No, a million more men than women didn’t enter the labor force: Explaining the January 2022 jobs report

What a viral chart about women in the labor force teaches us about economic statistics.

“Pay strict attention to what I say because I choose my words carefully,” the Manhattan bank thief Dalton Russell says at the beginning of Spike Lee’s “Inside Man.” For everyone’s sake, you should treat the Bureau of Labor Statistics the same way.

Within this January’s jobs report, there was something strange. It seemed like more than 1 million men joined the labor force, meaning they were working or looking for work, compared with women.


Hear more from Matthew Zeitlin about this story:


But it wasn’t the case. Or, if gender-based domestic burdens from omicron were affecting the entry of men and women into the labor force, it wasn’t going to show up in those figures.

What really happened is that the Census Bureau, which helps conduct the household survey used by the BLS for its labor force estimates, developed what are known as new “population controls” based on updated population data.

These two sets of revisions, along with the “seasonal adjustments” they use to iron out predictable variations in employment (like retailers taking on new employees in November and December and letting them go in January), can produce large disjunctions, especially in the January report, where the data is updated through the annual adjustment process and there’s one of the more sizable seasonal adjustments, as well as the typical revisions.

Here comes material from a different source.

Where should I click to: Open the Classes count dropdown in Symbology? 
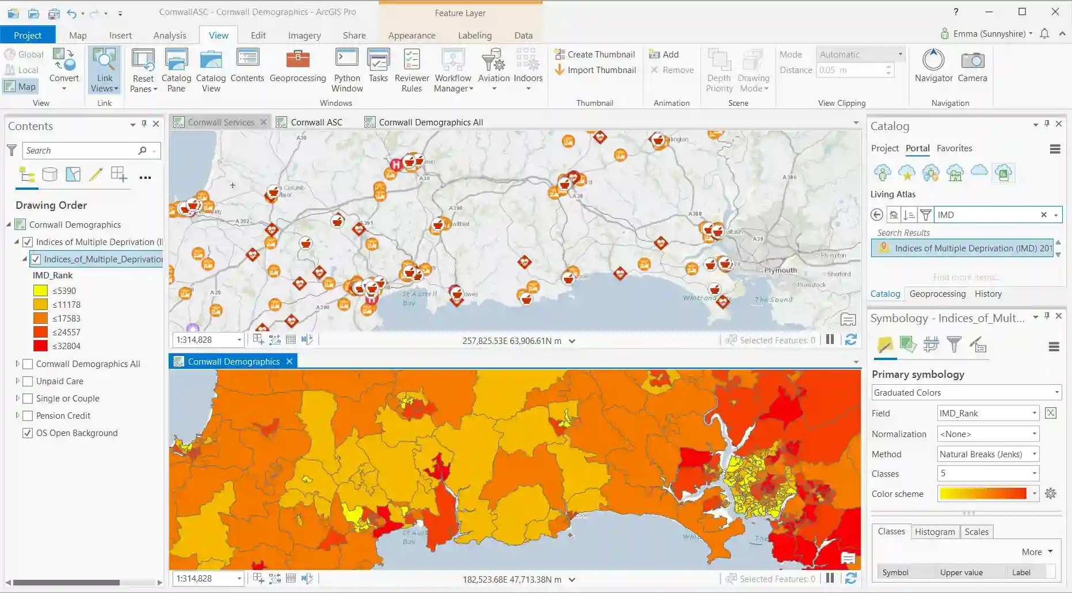[1033, 473]
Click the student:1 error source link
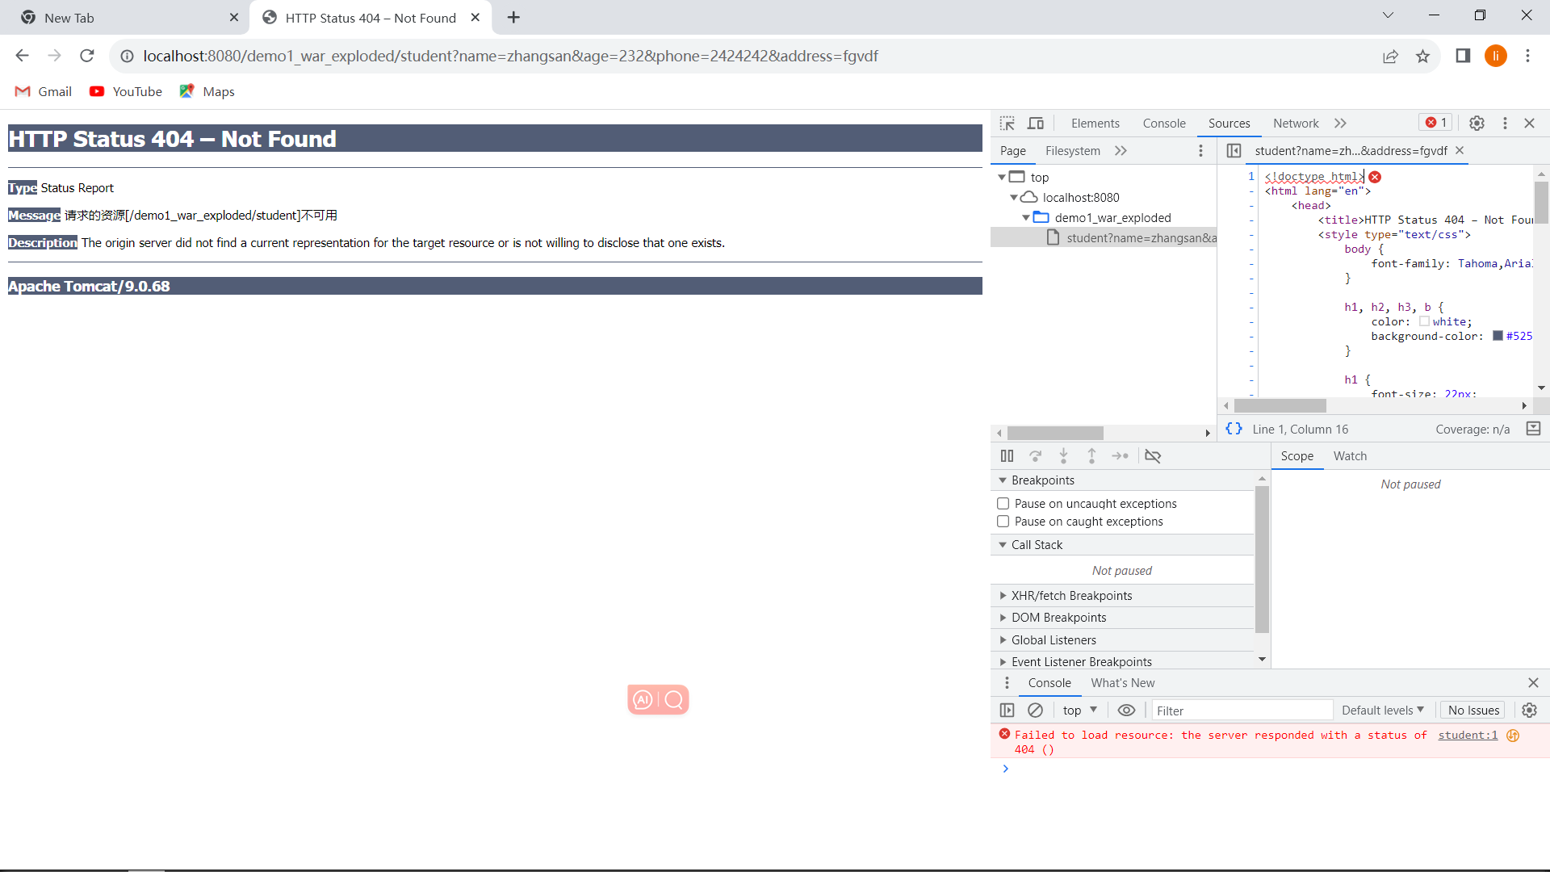 tap(1467, 736)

While many economists and perhaps even the White House expected meager or even negative jobs gains because of omicron peaking across the country, the headline number was far stronger than expected.

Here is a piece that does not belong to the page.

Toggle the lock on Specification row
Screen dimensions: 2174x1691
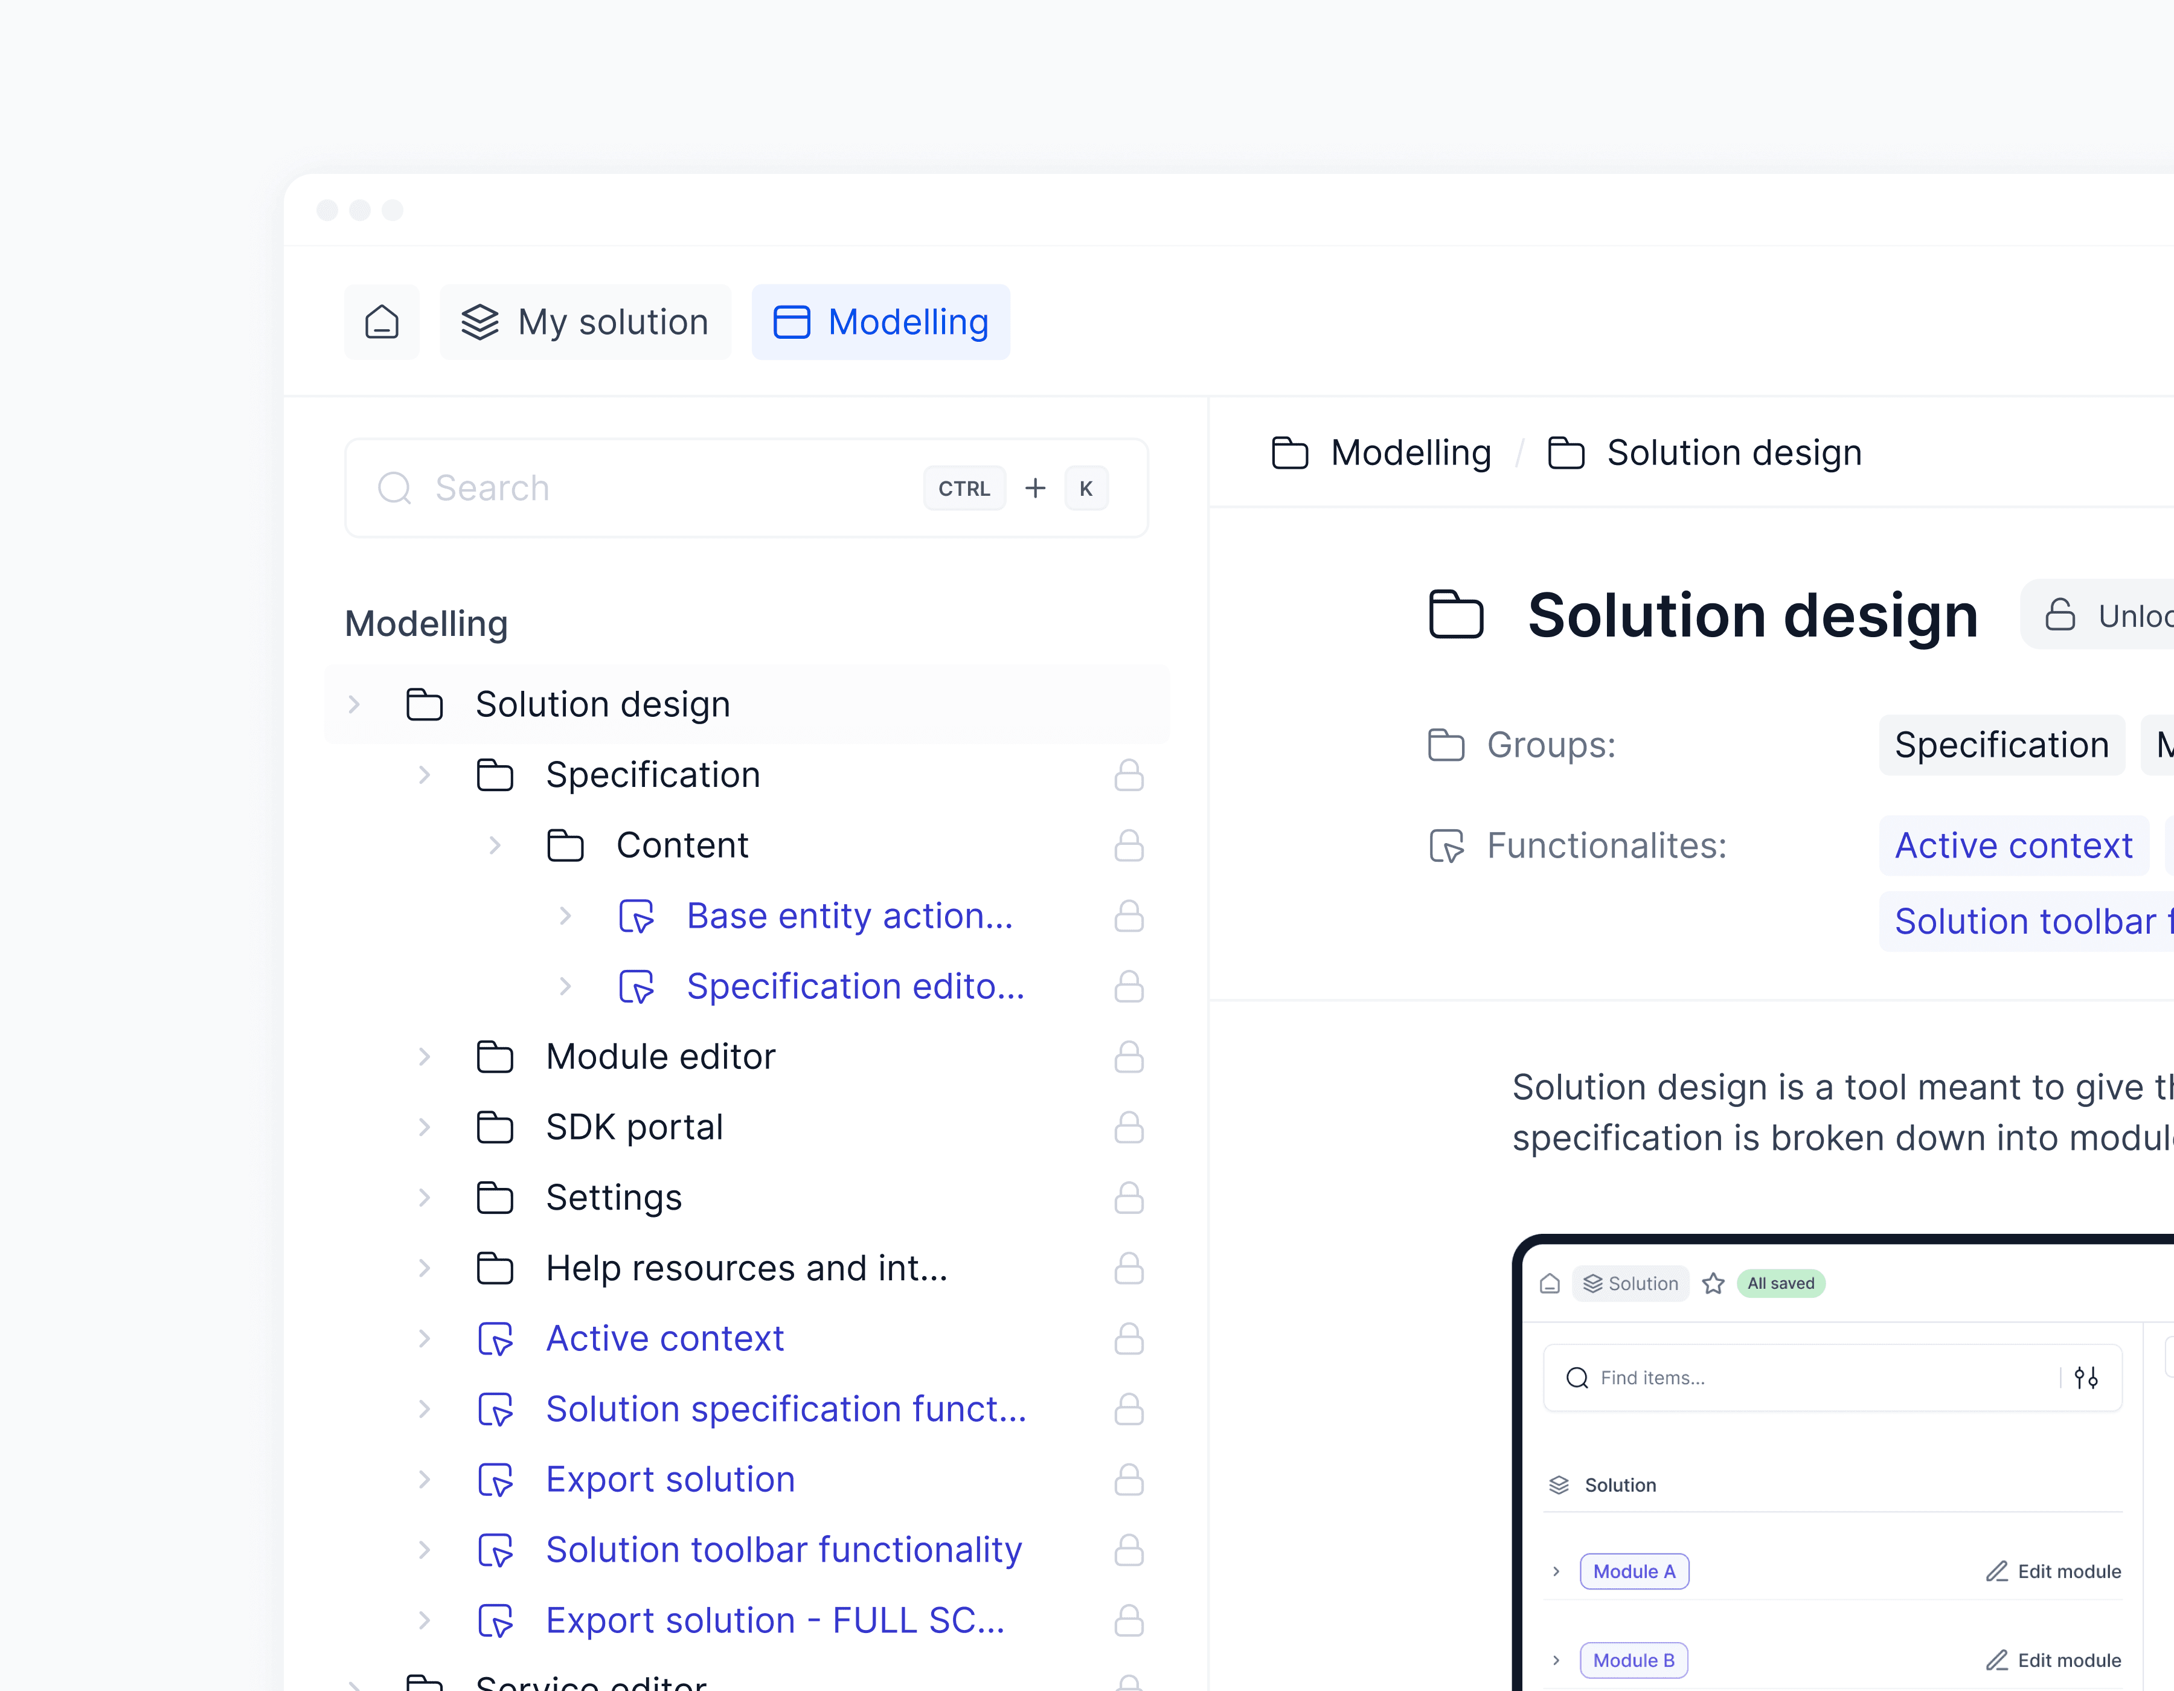pos(1128,774)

What this means is that the household survey responses are re-weighted according to new estimates of how large the “civilian noninstitutional population age 16 and older” is.

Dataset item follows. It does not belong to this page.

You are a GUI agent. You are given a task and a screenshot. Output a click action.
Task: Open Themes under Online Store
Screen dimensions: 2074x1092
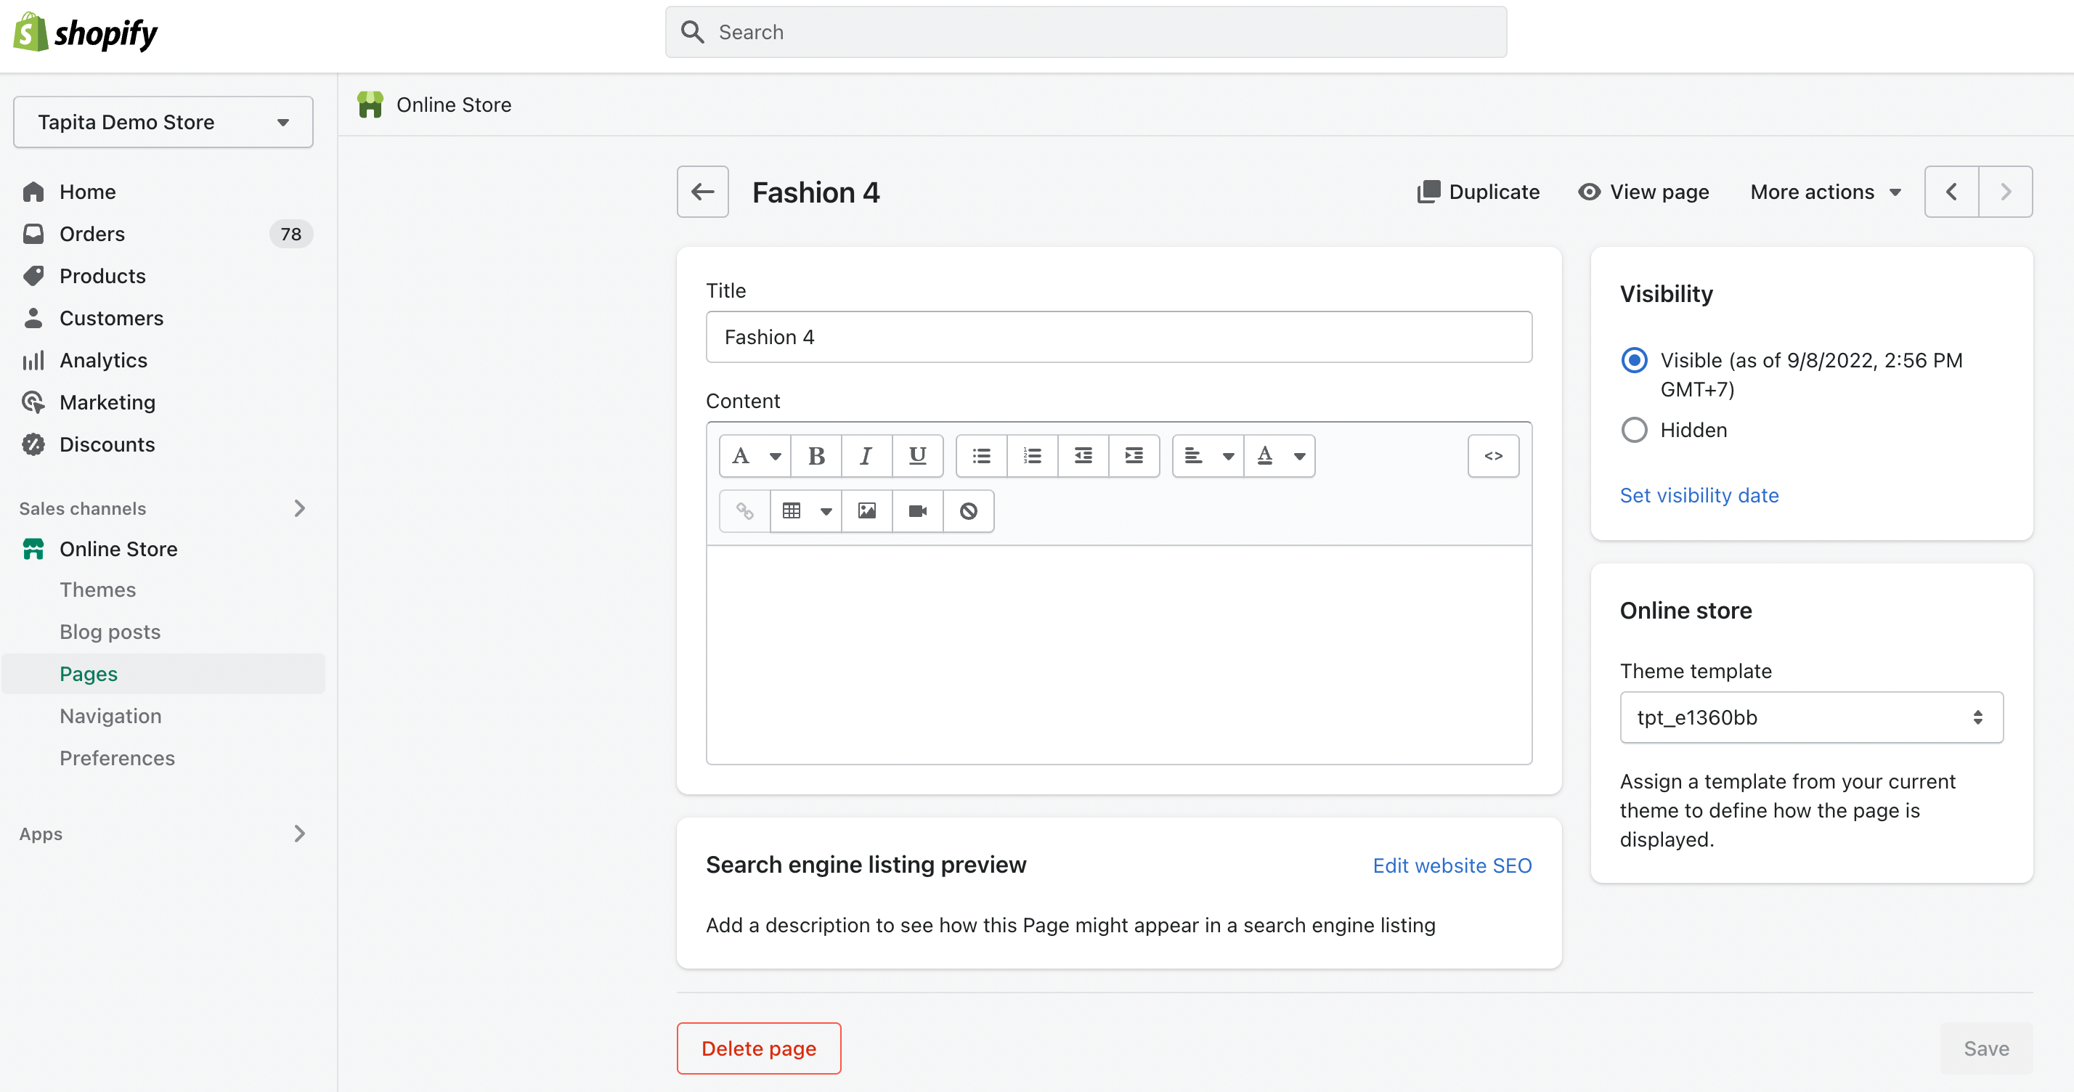tap(97, 590)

“The only thing that a survey can ever measure is a proportion … a public opinion survey can tell you the proportion of the population that plans to vote for Biden, just as it can tell you the proportion of the population that’s in the labor force. To turn this into an aggregate number — the total number of votes for Biden or the total number of people in the labor force — you have to multiply by a population estimate,” Justin Wolfers, a University of Michigan economist, told Grid.

The explanation for this disjunction is that the survey found more men. Since the male labor force participation rate is higher than the female labor force participation rate, this mechanically made the male labor force larger.

“The BLS uses a population estimate that comes from the Census Bureau. Through 2021, it was using one set of population estimates. In January 2022, it switched to a new set of population estimates. That new set of estimates has a lot more men, so a (roughly) unchanged male labor force participation rate multiplied by a larger number of men yields a larger estimate of the male labor force,” Wolfers explained in an email to Grid.

“Virtually all (or possibly even more than all) of the rise in male labor force participation in January was due to changing population controls,” he said.

Another annual revision process caught the attention of economic observers: the so-called benchmark revisions to the establishment survey, which, combined with updating seasonal adjustments, can lead to big swings in reported data that aren’t necessarily month-over-month changes.

For example, the new data shows that employment in the retail sector had suffered more than previously thought and employment in warehousing and storage has been hotter than we knew before.

In “Inside Man,” Russell delivers his monologue at the beginning of the movie, from what he describes as what “could most readily be described as a prison cell,” but, spoiler alert, he is really in the bank itself, waiting to walk right out, unnoticed by the police. Sometimes all you need to know is right in front of you, but only if you know where to look.